→ **TASK DETAILS**: Copy the records word for word from the first line through the line containing "What do you see at coordinates (28, 795)", including that line.

──────── PROVIDED RECORDS ────────

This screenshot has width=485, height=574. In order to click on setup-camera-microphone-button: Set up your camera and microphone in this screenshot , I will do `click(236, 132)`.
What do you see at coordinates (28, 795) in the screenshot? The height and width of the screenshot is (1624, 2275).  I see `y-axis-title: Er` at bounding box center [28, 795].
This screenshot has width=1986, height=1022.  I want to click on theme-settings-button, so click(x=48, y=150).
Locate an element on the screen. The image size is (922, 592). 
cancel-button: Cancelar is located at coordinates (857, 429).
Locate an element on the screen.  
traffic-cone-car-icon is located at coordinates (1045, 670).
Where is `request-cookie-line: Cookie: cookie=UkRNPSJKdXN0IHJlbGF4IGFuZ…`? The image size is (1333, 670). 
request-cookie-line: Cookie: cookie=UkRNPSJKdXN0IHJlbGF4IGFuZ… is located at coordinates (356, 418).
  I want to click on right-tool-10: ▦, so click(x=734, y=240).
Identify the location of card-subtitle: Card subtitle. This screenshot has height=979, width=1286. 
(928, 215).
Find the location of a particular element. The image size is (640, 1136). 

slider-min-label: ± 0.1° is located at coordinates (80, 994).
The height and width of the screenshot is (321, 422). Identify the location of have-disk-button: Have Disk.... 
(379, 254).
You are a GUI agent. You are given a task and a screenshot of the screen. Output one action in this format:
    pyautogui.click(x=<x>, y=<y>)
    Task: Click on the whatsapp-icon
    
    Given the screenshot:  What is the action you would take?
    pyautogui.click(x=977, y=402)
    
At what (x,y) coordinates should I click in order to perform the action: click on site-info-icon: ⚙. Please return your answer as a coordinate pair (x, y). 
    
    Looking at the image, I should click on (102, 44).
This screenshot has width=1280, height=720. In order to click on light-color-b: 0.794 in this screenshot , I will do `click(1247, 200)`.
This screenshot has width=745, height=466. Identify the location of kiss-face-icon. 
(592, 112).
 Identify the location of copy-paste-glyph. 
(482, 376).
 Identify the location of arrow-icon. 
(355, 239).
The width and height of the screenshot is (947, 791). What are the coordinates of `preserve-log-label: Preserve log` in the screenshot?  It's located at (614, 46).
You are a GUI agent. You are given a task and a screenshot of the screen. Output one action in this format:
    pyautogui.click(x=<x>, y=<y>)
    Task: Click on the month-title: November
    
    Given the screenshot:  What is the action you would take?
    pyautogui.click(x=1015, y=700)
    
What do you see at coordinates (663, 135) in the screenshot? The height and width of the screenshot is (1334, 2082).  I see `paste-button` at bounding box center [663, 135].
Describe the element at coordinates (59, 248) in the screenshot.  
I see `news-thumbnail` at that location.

────────

→ **OUTPUT OF THE EXERCISE**:
This screenshot has width=485, height=574. In order to click on setup-camera-microphone-button: Set up your camera and microphone in this screenshot , I will do `click(236, 132)`.
What do you see at coordinates (28, 795) in the screenshot? The height and width of the screenshot is (1624, 2275).  I see `y-axis-title: Er` at bounding box center [28, 795].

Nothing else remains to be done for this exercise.